(Dataset entries)

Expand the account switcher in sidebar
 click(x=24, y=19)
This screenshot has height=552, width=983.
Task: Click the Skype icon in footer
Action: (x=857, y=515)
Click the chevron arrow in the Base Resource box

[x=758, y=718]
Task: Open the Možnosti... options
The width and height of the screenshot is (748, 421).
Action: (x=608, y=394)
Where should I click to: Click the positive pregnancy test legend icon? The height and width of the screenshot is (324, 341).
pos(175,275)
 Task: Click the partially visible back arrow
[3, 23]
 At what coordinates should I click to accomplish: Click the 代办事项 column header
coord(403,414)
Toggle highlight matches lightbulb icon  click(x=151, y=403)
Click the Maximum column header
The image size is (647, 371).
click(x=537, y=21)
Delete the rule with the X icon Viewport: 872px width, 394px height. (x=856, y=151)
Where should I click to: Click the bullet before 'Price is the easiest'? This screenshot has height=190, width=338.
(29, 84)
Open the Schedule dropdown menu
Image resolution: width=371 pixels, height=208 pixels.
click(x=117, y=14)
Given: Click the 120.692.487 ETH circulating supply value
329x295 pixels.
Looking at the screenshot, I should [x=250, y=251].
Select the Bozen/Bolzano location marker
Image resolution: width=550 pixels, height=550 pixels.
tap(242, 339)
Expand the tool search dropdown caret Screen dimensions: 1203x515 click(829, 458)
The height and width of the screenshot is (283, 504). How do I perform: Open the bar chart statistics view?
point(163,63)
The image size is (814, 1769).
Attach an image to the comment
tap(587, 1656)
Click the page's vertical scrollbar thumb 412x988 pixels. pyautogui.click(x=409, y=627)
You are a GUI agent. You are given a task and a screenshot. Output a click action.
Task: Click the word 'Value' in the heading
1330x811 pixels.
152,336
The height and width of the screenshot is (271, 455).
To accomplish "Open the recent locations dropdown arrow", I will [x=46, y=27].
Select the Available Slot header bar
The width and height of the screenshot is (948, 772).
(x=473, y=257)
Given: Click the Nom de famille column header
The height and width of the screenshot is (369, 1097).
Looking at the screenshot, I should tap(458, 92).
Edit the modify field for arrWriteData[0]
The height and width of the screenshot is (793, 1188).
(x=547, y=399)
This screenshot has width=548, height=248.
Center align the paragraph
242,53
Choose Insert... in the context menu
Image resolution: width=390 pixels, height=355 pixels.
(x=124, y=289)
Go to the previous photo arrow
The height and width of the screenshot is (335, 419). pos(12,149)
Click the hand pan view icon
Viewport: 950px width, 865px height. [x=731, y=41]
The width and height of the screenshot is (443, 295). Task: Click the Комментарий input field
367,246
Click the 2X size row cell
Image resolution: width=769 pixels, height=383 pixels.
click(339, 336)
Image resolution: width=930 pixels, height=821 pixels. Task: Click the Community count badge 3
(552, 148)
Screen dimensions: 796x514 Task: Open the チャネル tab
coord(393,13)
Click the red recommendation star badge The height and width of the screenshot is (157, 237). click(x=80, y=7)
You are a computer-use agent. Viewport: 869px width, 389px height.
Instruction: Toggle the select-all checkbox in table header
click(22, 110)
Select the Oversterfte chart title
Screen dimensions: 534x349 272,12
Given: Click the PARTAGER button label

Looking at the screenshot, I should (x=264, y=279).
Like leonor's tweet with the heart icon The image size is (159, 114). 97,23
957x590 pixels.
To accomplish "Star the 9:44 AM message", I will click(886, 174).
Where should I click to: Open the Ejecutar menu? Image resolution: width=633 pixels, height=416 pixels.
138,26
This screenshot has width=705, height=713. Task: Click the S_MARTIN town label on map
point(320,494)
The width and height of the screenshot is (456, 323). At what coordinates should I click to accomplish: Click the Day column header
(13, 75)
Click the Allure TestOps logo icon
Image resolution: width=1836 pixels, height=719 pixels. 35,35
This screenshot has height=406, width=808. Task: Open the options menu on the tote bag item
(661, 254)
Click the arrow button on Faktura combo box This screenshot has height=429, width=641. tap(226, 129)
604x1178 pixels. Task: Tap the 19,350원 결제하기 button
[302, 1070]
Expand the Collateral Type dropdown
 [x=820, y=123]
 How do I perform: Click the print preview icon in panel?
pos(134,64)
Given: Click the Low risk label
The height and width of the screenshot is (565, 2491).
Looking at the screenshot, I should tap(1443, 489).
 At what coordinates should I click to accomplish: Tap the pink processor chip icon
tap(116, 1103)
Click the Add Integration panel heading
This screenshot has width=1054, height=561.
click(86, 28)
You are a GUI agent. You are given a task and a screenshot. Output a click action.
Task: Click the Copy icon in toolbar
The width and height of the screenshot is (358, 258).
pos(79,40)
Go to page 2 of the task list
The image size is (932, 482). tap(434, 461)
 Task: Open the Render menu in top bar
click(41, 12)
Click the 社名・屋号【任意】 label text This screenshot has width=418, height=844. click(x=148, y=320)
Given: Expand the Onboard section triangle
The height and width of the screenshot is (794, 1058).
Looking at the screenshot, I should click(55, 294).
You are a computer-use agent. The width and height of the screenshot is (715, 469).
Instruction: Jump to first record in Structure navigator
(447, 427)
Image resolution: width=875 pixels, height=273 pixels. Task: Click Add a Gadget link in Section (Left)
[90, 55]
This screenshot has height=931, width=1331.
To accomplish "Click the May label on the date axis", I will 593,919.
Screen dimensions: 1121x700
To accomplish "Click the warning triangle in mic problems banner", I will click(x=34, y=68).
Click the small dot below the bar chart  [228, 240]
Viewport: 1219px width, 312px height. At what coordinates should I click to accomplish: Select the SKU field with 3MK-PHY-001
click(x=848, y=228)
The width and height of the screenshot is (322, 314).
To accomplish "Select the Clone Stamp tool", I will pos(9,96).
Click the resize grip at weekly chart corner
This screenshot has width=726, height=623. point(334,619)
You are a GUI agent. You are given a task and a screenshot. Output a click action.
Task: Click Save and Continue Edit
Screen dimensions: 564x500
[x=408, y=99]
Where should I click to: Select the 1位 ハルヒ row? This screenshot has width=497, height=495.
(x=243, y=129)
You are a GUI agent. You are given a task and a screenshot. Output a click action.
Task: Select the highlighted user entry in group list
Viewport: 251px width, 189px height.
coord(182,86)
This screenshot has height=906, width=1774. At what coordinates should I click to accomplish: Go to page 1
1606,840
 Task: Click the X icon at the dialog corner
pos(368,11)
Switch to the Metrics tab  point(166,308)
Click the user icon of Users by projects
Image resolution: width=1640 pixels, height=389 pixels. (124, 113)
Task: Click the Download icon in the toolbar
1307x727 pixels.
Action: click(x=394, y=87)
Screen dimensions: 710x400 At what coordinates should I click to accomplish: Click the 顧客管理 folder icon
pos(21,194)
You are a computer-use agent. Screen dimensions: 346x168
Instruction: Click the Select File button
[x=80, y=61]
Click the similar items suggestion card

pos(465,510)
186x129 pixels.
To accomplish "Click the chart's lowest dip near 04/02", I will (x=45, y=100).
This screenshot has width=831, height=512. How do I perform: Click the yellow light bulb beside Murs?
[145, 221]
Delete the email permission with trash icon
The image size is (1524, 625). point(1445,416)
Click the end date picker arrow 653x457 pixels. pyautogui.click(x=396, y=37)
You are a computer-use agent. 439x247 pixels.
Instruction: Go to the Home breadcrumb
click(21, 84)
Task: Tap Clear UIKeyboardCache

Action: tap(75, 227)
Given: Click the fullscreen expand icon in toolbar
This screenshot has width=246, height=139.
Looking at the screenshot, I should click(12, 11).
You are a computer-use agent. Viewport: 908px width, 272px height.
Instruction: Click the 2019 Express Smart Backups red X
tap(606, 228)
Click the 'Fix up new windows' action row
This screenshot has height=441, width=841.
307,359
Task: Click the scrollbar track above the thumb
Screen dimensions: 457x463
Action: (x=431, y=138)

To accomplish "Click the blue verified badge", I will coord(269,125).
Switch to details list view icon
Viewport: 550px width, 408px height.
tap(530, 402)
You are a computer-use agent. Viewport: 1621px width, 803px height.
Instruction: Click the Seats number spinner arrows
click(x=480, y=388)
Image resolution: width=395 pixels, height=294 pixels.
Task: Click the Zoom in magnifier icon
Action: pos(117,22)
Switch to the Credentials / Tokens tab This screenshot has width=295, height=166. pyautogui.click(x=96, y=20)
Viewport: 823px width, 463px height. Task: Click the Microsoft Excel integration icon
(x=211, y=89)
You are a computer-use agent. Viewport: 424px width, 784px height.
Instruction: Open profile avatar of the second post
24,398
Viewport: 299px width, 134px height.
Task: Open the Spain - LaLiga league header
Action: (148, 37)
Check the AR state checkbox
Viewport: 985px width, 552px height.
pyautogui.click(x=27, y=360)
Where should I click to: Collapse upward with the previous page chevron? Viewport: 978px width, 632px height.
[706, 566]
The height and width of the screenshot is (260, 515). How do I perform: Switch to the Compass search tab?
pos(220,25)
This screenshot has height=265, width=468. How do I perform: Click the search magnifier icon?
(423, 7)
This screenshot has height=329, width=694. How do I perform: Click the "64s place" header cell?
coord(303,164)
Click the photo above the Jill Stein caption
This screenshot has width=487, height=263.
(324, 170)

» **Goal of the exercise**
Extract all lines of the records above that include "thumb".

» **Output for this exercise**
Click the page's vertical scrollbar thumb 412x988 pixels. pyautogui.click(x=409, y=627)
Task: Click the scrollbar track above the thumb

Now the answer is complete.